EXERCISE REQUIREMENTS: Beginning with the line that has "Instruction: Share the", write out each line down to the end of the records below exactly, and include no pictures.

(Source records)

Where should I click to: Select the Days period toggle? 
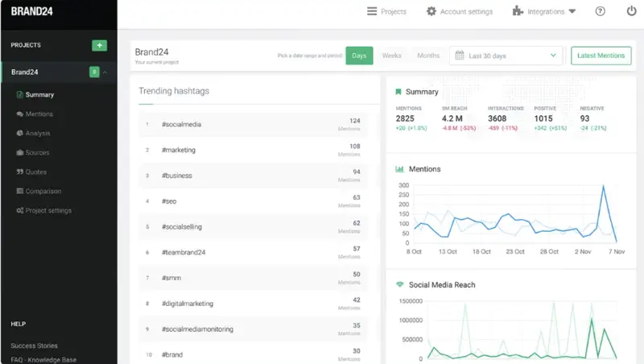point(359,56)
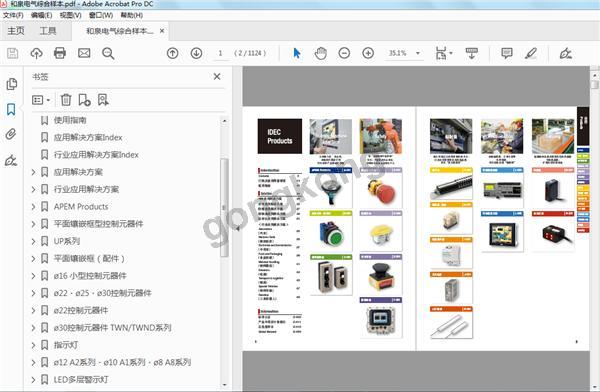
Task: Click the Print file icon
Action: click(60, 53)
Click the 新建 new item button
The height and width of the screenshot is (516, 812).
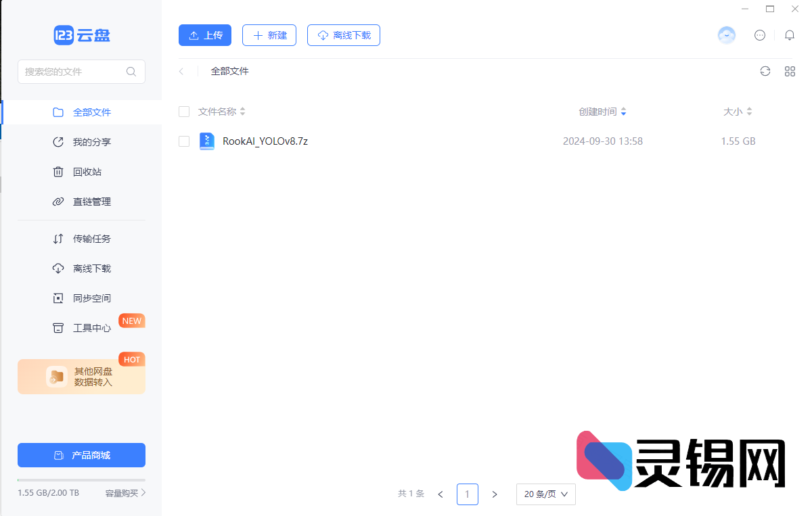point(269,35)
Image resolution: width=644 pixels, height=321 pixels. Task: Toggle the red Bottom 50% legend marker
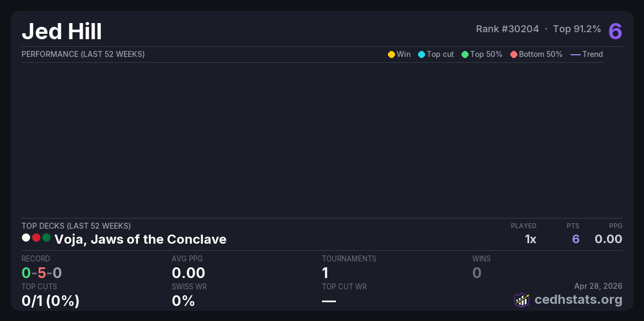click(x=514, y=54)
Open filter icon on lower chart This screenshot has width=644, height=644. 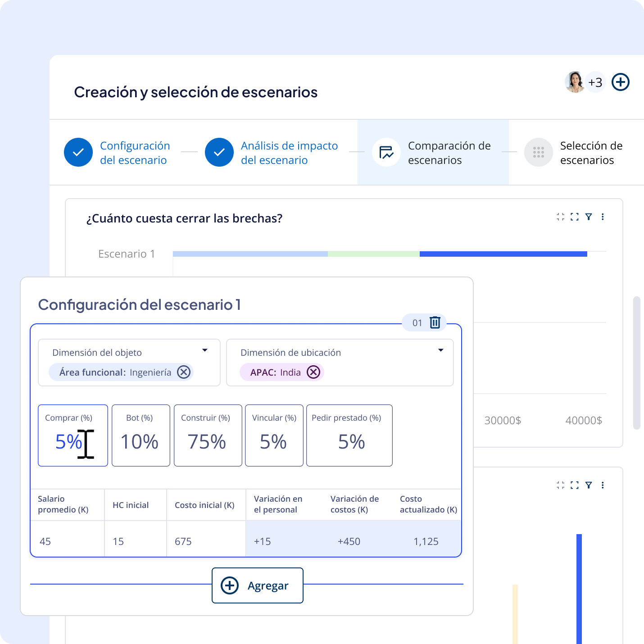tap(588, 485)
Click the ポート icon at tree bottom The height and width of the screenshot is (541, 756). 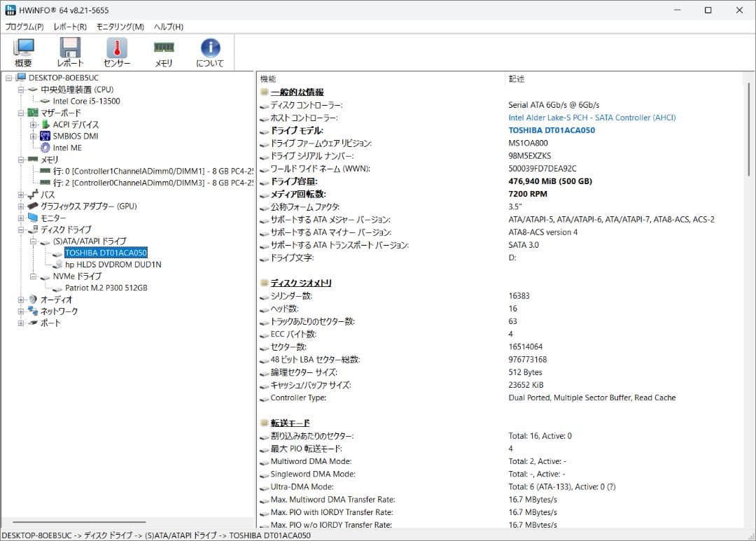pyautogui.click(x=32, y=323)
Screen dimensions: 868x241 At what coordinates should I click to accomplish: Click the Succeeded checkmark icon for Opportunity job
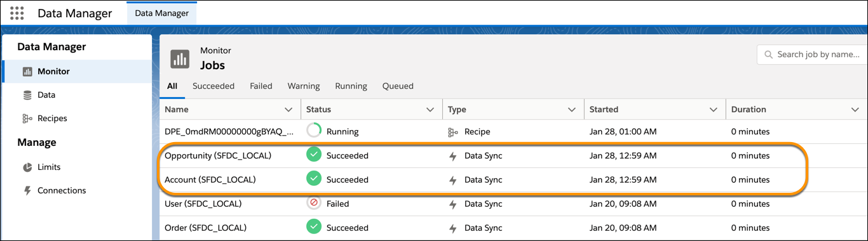[313, 155]
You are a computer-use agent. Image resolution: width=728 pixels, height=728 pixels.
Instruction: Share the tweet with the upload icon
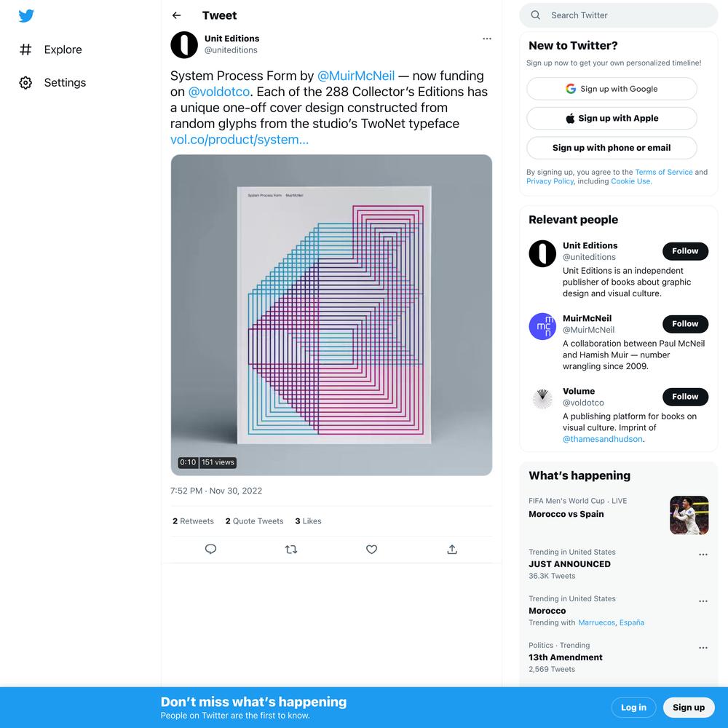click(452, 549)
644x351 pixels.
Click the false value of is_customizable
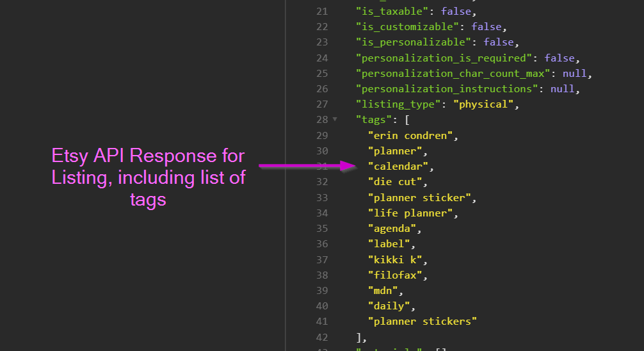[487, 27]
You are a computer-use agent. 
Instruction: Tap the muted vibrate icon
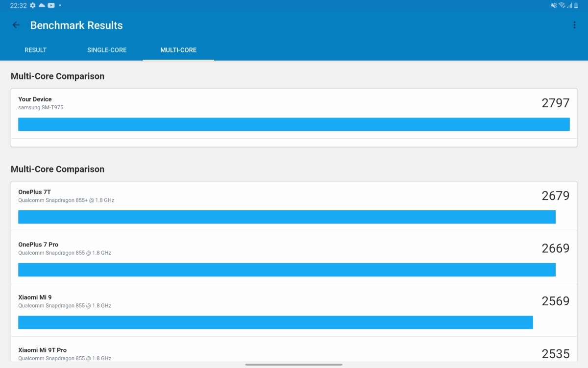(554, 5)
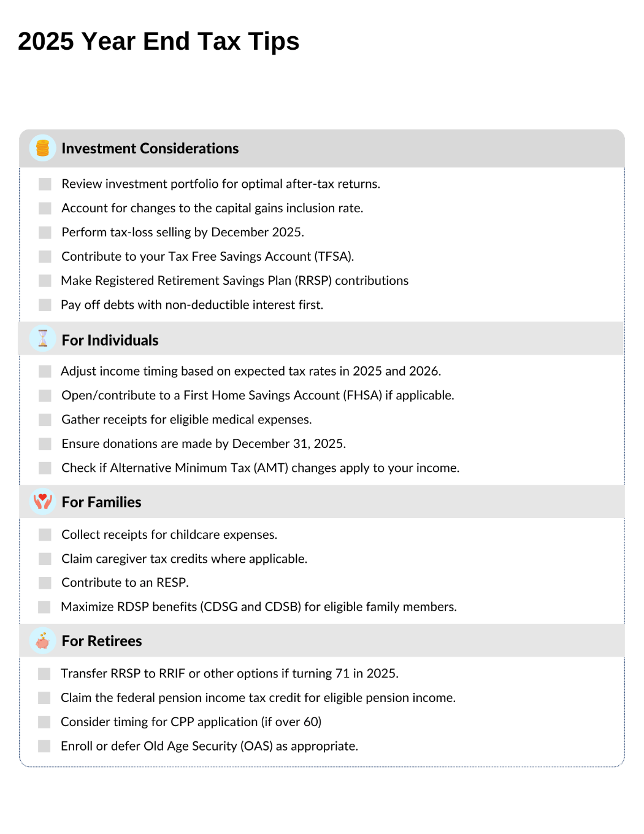Click the hands-with-heart icon beside For Families
This screenshot has height=834, width=644.
point(42,501)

EXERCISE OUTPUT:
Instruction: Share the tweet with the upload icon
click(452, 549)
644x351 pixels.
Click the false value of is_customizable
[487, 27]
You are a computer-use agent. 
Instruction: Tap the muted vibrate icon
(554, 5)
Click the hands-with-heart icon beside For Families
This screenshot has height=834, width=644.
point(42,501)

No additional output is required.